I find the secrecy around the domestic surveillence OPR Report all the more interesting given that DOJ still hasn’t decided what to do about the 2006 White Paper used to justify warrantless wiretapping after Jim Comey and Jack Goldsmith realized the inherent powers argument failed. Mind you, David Barron’s OLC passed what appears–from Glenn Fine’s description–just as troubling as those two earlier memos back on January 8, 2010. So maybe it doesn’t matter. Maybe we’re doomed to have OLC recklessly authorize illegal wiretapping of Americans in the dark of night, no matter who’s in charge there.

Nevertheless, it does seem worthwhile to remember that John Yoo was investigated not just for his egregious torture memos, but also for saying the President didn’t have to follow the law–even the laws saying that Presidents can’t wiretap Americans.

Daniel Levin Tells Jim Haynes, Again, Not to Torture

We’ve long known that in February 2005, then-acting head of OLC Daniel Levin contacted DOD General Counsel to remind him that the March 14, 2003 Yoo memo on torture had been withdrawn. But I, for one, had never seen a copy of that letter. It turns out the government included it with their Appeals brief in the David Passaro case (see pages 99-100).

The memo is important for several reasons.

▶ [Requests]:
1 – Summarize the excerpt on the OLC wiretapping and torture memos in two sentences.
2 – Continue the excerpt on the OLC wiretapping and torture memos, picking up right after its final sentence.

▶ [Given data]:
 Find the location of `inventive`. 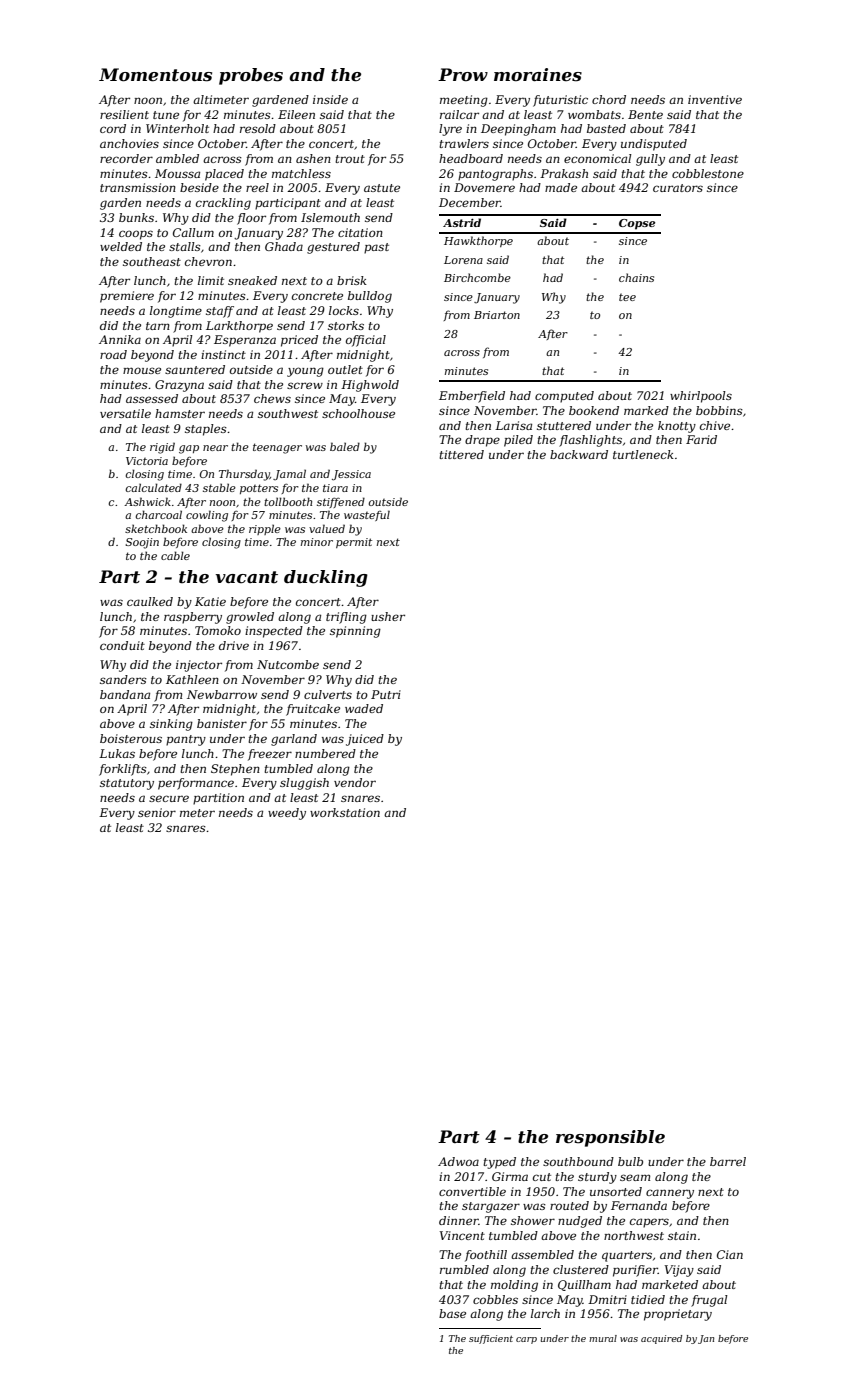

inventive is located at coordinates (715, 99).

--

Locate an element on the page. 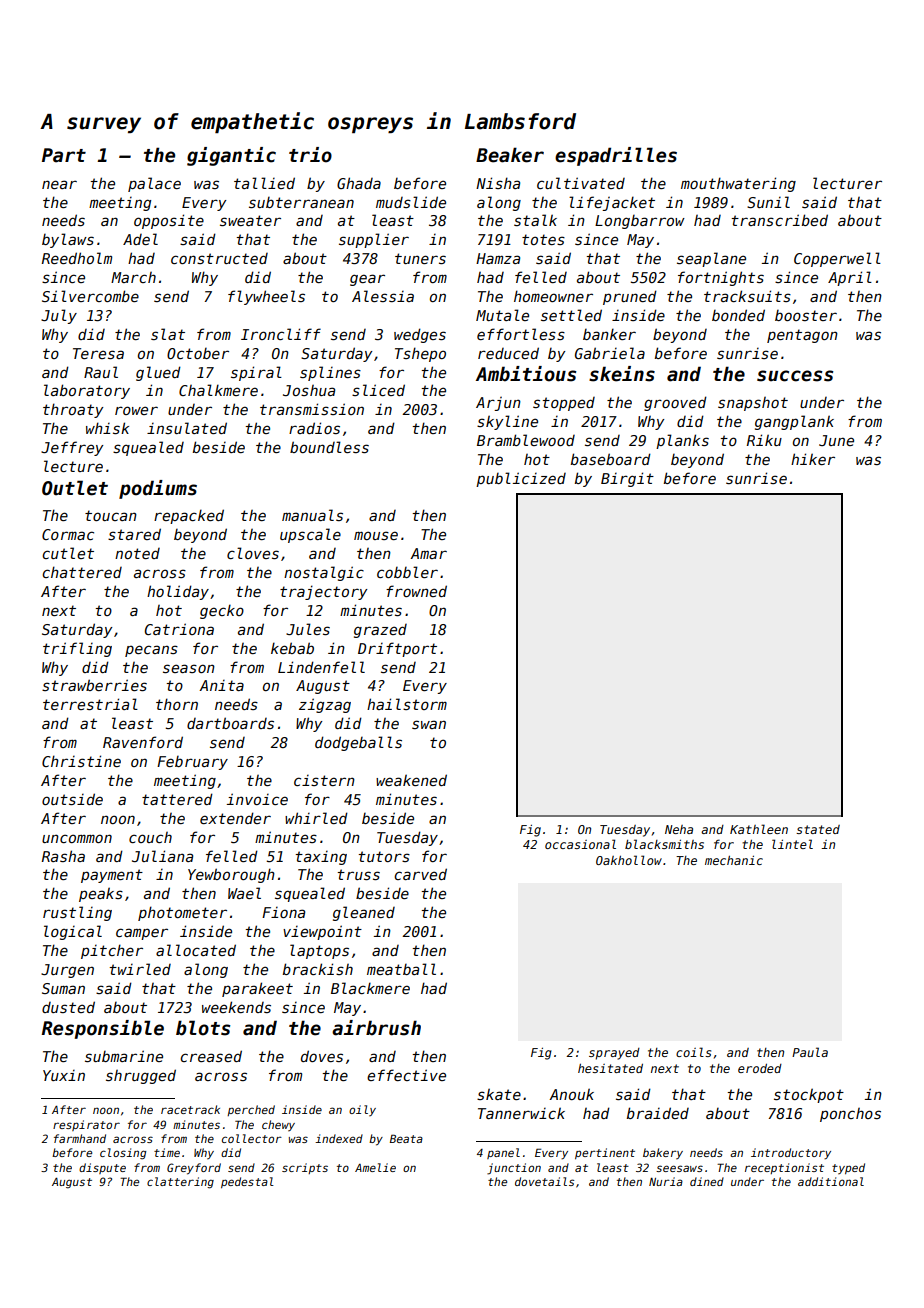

▶ [Responses in order]:
1 – The writer finds the secrecy around the domestic surveillance OPR Report notable because DOJ still hasn't decided what to do about the 2006 White Paper used to justify warrantless wiretapping, and recalls that John Yoo was investigated not only for his torture memos but also for saying the President didn't have to follow the law, including laws against wiretapping Americans. The writer also reports that the February 2005 letter in which acting OLC head Daniel Levin reminded the DOD General Counsel that Yoo's March 14, 2003 torture memo had been withdrawn was included in the government's Appeals brief in the David Passaro case.

2 –
First, note the date: February 4, 2005. The memo was written on Levin’s last day as acting OLC head, the day Alberto Gonzales was confirmed Attorney General. Particularly given questions about what authority DOD had for detainee interrogations after Jack Goldsmith purportedly withdrew the memo, the fact that Levin saw the need to formally remind Haynes the memo had been withdrawn on his last day is telling. Remember, too that Levin had real concerns about whether Steven Bradbury–who would take over as acting head of OLC the following day and would go on to write a crazy opinion authorizing DOD’s Appendix M the following year–should be appointed OLC head.

Only, it’s not entirely clear Goldsmith ever did withdraw the memo.

Here is the text of the memo:

In December 2003, then-Assistant Attorney General Jack Goldsmith advised you that the March 2003 Memorandum was under review by his Office and should not be relied upon for any purpose. Assistant Attorney General Goldsmith specifically advised, however, that the 24 interrogation techniques approved by the Secretary of Defense for use with al Qaeda and Taliban detainees at Guantanamo Bay Naval Base were authorized for continued use as noted below. I understand that, since that time, the Department of Defense has not relied on the March 2003 Memorandum for any purpose. I also understand that, to the extent that the March 2003 Memorandum was relied on from March 2003 to December 2003, policies based on the substance of that Memorandum have been reviewed and, as appropriate, modified to exclude such reliance. This letter will confirm that this Office has formally withdrawn the March 2003 Memorandum.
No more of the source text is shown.